Il quadro fornito dal monitoraggio di Fondazione CIMA all’inizio del periodo di fusione permette di tirare un sospiro di sollievo ma non di considerare del tutto superata la fase di crisi dell’ultimo biennio, quando l’Italia ha dovuto fare i conti con la peggiore siccità del secondo dopoguerra.

Deficit di neve in Italia: occhio alle temperature di aprile

Il deficit di neve in Italia è ancora molto marcato sull’Appennino. Anche se gli ultimi due mesi hanno visto più precipitazioni della norma almeno sulle regioni centrali. Il motivo? Le temperature molto più alte della norma. Al Centro l’anomalia termica è stata di +2,5°C rispetto all’ultimo decennio. Tanta pioggia e ben poca neve, quindi. Così l’indice SWE – snow water equivalent, la quantità di acqua stoccata nel manto nevoso – per il bacino del Tevere resta ancora a livelli infimi con un deficit dell’80%. L’Arno è a -65%, l’Aterno-Pescara a -81%, il Sangro a -59%, il Crati in Calabria a -87%.
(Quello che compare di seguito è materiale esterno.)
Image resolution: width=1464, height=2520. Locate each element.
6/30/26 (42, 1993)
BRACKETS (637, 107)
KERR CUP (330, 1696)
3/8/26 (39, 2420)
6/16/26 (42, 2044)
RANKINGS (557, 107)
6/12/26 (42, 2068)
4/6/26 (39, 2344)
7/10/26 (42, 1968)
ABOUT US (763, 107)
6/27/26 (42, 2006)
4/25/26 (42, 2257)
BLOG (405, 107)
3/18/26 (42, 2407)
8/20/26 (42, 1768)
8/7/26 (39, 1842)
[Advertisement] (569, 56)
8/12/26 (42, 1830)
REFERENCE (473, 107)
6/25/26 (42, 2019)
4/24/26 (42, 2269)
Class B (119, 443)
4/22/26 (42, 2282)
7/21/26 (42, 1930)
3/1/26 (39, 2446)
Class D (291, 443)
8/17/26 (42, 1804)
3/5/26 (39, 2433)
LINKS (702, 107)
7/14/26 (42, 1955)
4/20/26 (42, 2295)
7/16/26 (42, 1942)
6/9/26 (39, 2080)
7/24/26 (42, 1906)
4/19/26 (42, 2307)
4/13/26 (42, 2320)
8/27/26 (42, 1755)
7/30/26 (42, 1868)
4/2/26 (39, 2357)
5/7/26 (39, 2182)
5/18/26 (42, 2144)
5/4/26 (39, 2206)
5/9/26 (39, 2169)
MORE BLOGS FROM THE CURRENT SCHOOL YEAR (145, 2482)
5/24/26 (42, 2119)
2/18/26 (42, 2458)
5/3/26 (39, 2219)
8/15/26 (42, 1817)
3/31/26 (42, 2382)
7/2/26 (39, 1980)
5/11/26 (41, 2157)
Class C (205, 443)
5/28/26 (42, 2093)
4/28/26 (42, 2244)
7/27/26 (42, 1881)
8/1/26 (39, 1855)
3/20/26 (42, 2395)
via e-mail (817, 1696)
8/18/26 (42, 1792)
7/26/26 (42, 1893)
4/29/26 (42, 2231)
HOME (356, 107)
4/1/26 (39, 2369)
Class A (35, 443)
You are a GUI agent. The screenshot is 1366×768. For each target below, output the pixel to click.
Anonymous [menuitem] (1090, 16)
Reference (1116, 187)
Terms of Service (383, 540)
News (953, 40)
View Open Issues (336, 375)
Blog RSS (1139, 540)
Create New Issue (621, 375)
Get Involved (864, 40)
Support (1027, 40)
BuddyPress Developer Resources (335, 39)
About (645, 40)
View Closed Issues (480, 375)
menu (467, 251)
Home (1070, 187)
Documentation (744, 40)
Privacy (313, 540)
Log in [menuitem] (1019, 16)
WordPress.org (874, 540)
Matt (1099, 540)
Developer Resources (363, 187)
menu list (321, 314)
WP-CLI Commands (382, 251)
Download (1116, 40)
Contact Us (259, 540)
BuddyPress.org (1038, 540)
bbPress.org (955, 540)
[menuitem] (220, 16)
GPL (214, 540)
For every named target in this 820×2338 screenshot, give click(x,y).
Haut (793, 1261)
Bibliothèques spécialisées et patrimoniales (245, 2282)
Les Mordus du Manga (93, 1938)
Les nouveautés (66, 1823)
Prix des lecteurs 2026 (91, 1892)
Sulle Alpi il bilancio è ben più positivo. A partire dal Po che ritorna a vedere un surplus (del 29%), triplicando la riserva di neve tra febbraio e marzo, e l’Adige che sfiora la media storica con un ammanco del 4%. Anche sull’arco alpino, però, alcuni segnali destano ancora preoccupazione. Anche in questo caso c’entrano le temperature.

La situazione non è uniforme, ci sono differenze importanti a seconda della quota. Lo SWE è positivo ma solo sopra i 1800-2000 metri, dove lo zero termico non è ancora stato superato. Al di sotto di questa quota il deficit rimane significativo. “È come se ci fossero due inverni allo stesso tempo: uno nevoso in quota, e uno avaro di neve a quote medio-basse”, commenta Francesco Avanzi di Fondazione CIMA. “Se e quanto l’acqua ora finalmente presente nel bacino del Po sotto forma di neve potrà sostenere i mesi primaverili ed estivi, però, dipende dalle temperature”, continua Avanzi. “Le temperature elevate possono ancora causare, anche sulle Alpi, fusioni precoci: perché sia davvero utile nei periodi in cui l’acqua ci è più necessaria, la neve deve restare tale ancora per alcune settimane.